A tecnologia torna-se grande aliada na identificação e combate a focos de incêndio. Sistema de monitoramento desenvolvido por acadêmicos e empresários, em Belo Horizonte, possibilita que usuários da internet identifiquem sinais de fogo e de fumaça em locais onde haja câmeras de vídeo transmitindo imagens em tempo real e, imediatamente, acionem serviços especializados. 

O algoritmo de reconhecimento de padrões, desenvolvido pela equipe do professor Hani Camille Yehia, do Departamento de Engenharia Eletrônica da UFMG, foi elaborado para uso em câmeras que serão instaladas ao longo de 10 mil km de linhas de transmissão de energia da Cemig em 13 estados.

Ele pode ser utilizado também em outros sistemas de vídeo, segundo o diretor-executivo da Enacom, Douglas Alexandre Gomes Vieira. A empresa é parceira no desenvolvimento do algoritmo, considerado o coração desse sistema. Em site criado pela Axxiom para o programa, será possível acompanhar as imagens a qualquer hora do dia.
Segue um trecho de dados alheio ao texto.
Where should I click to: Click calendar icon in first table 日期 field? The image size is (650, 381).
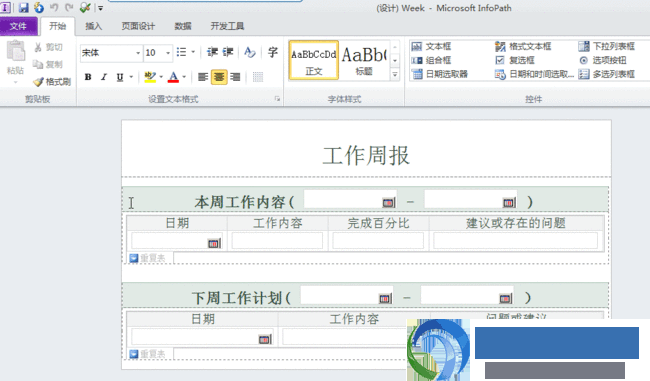click(x=214, y=243)
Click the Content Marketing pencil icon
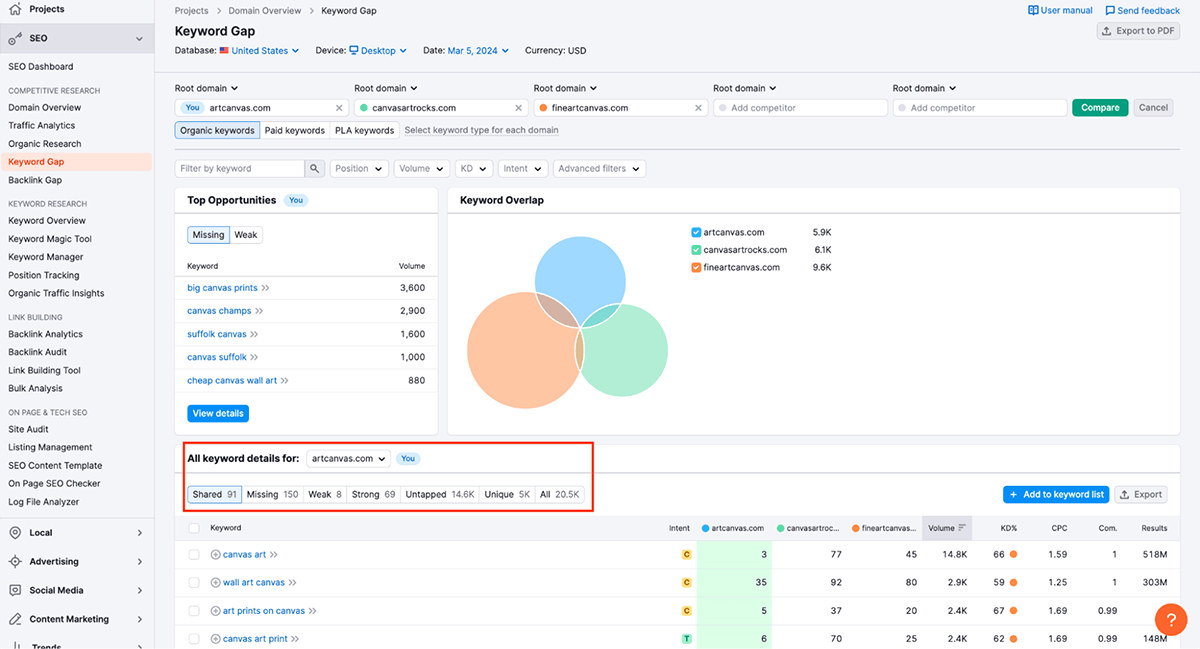Image resolution: width=1200 pixels, height=649 pixels. point(16,618)
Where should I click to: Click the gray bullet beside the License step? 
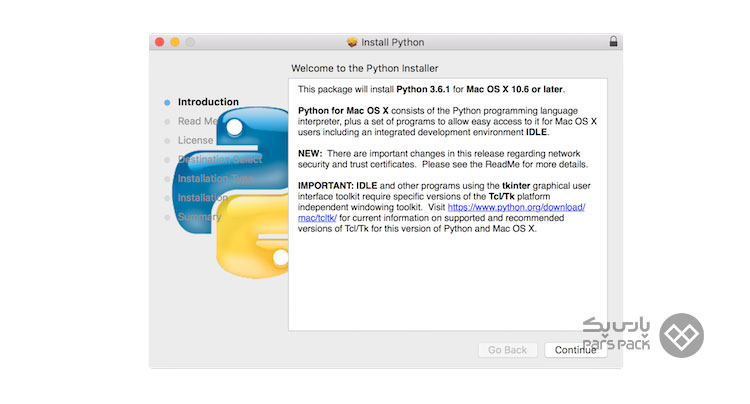click(x=167, y=141)
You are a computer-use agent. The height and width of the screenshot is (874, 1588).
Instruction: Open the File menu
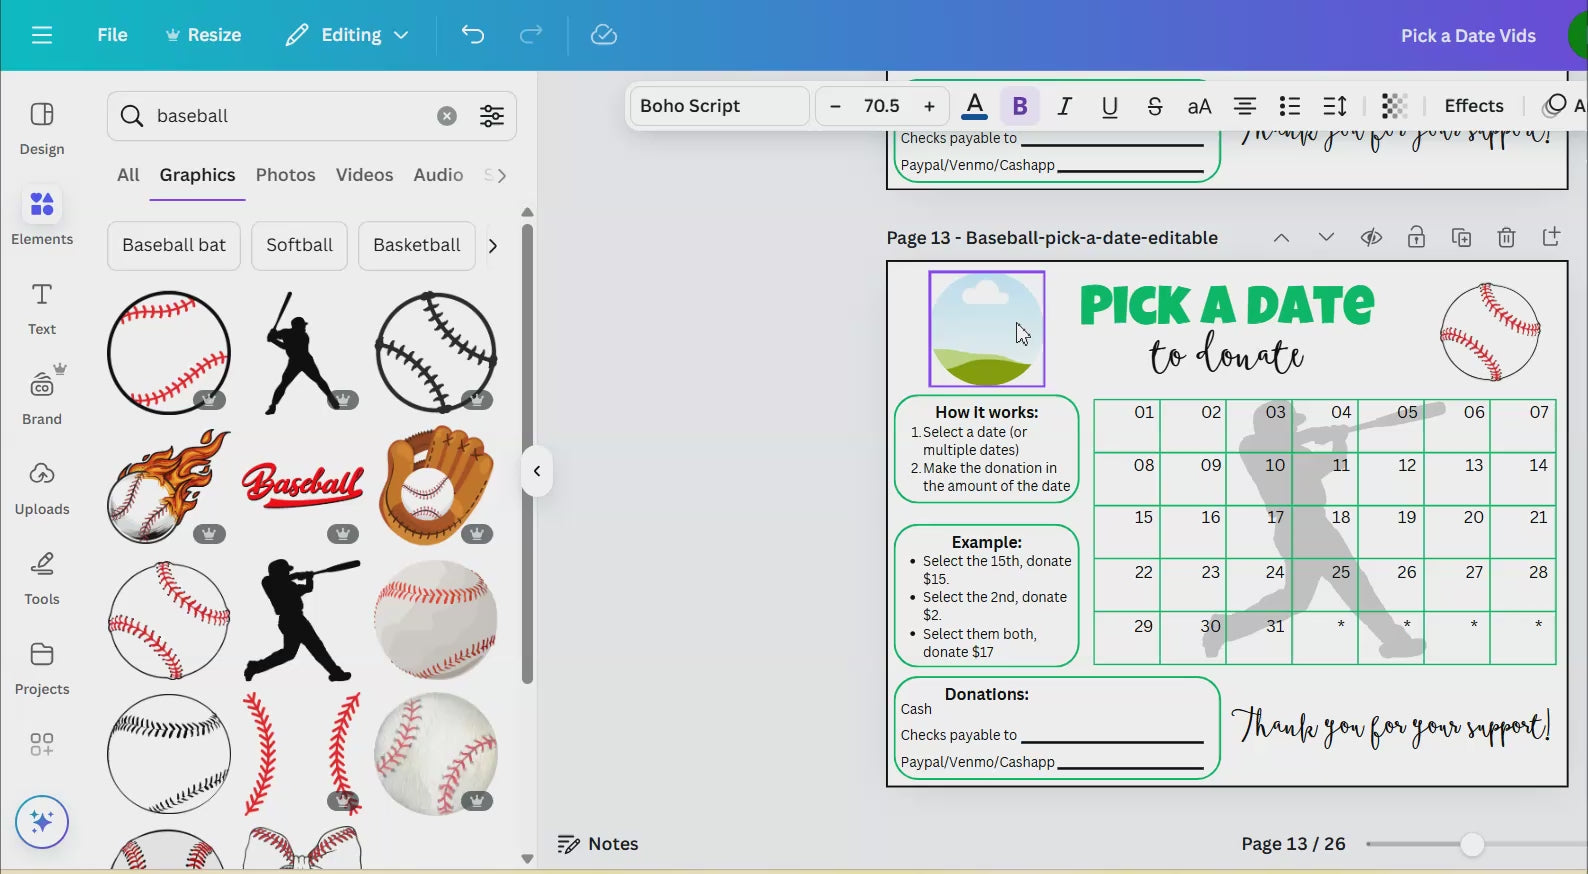pos(112,35)
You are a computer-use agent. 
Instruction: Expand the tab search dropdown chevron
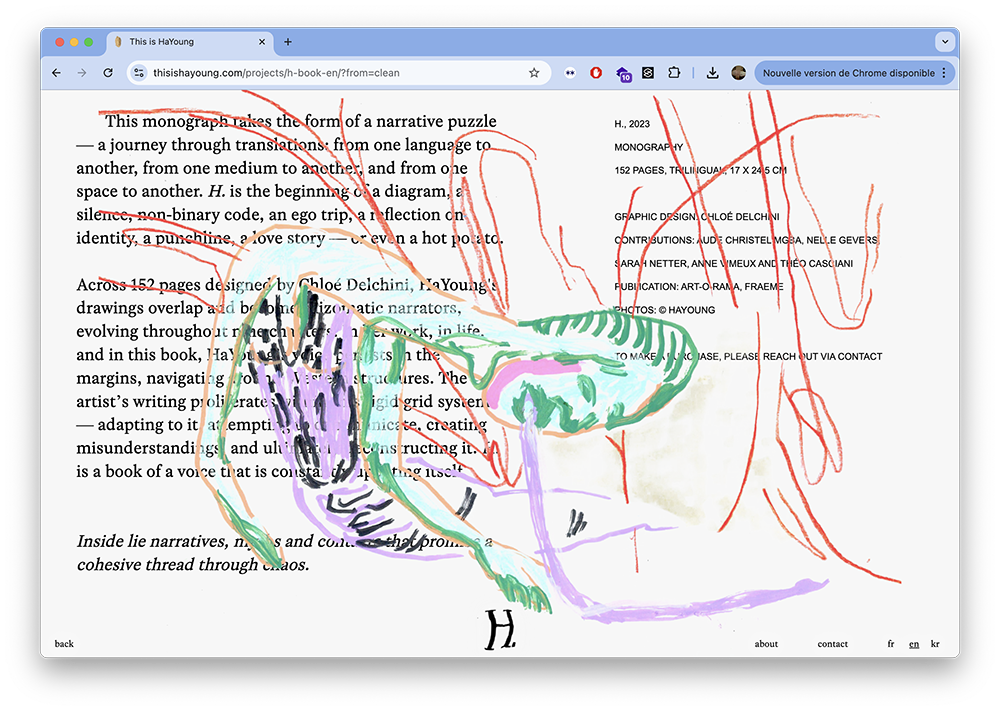[x=944, y=42]
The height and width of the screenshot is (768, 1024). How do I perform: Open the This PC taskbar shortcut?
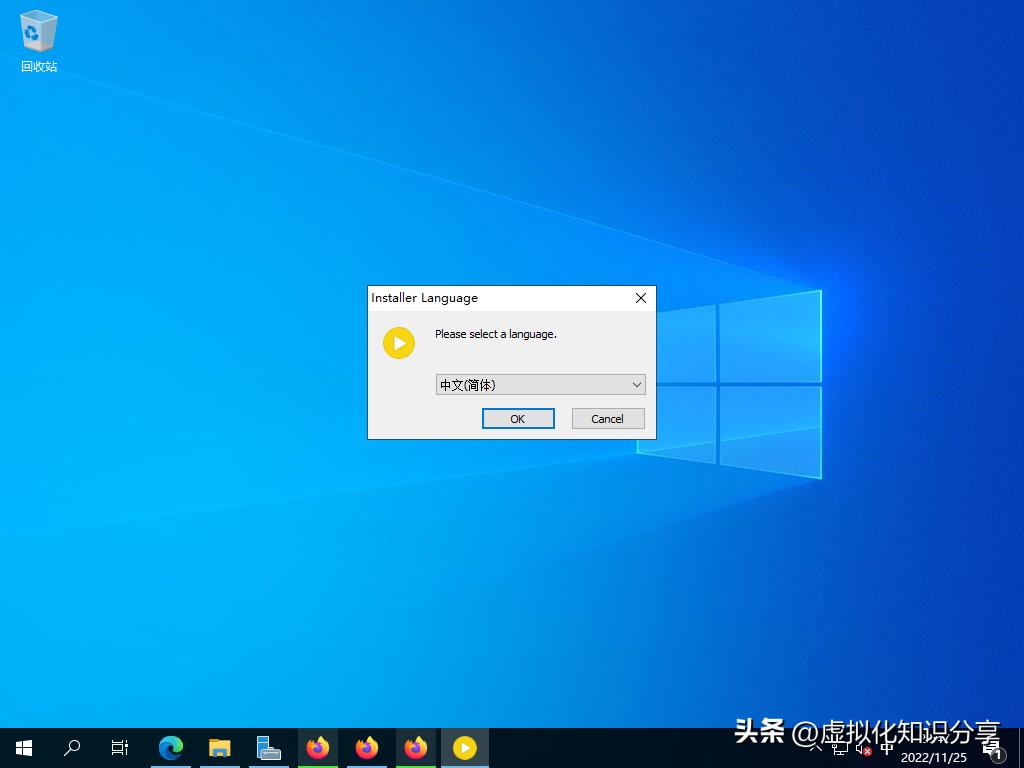(x=268, y=747)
O trabalho de pesquisa recebeu recursos da Agência Nacional de Energia Elétrica (Aneel) e contou com a participação de acadêmicos da Universidade Federal do Vale do Jequitinhonha e Mucuri (UFVJM). O projeto de monitoramento ambiental utiliza imagens reais das áreas cobertas e será usado pela Cemig como “contrapartida para atravessar reservas e parques” ao longo das linhas de distribuição de energia.

O projeto piloto, implantado com câmeras instaladas no 5º andar do Parque Tecnológico de Belo Horizonte (BH-Tec), comprovou sua eficácia no dia 5 de outubro, quando detectou fogo na mata do campus da UFMG, às margens da avenida Carlos Luz. Na atual fase do projeto, as primeiras câmeras em linhas de transmissão começam a ser instaladas na subestação Bom Sucesso, da Cemig, no bairro Betânia (Oeste). Gradualmente, o equipamento será colocado em locais afastados.

FOCOS

Somente nessa terça, até o fim da tarde, 21 focos de incêndio foram registrados na Grande BH. O caso mais grave ocorreu nas proximidades da Lagoa dos Ingleses, em Nova Lima, às margens da BR-040.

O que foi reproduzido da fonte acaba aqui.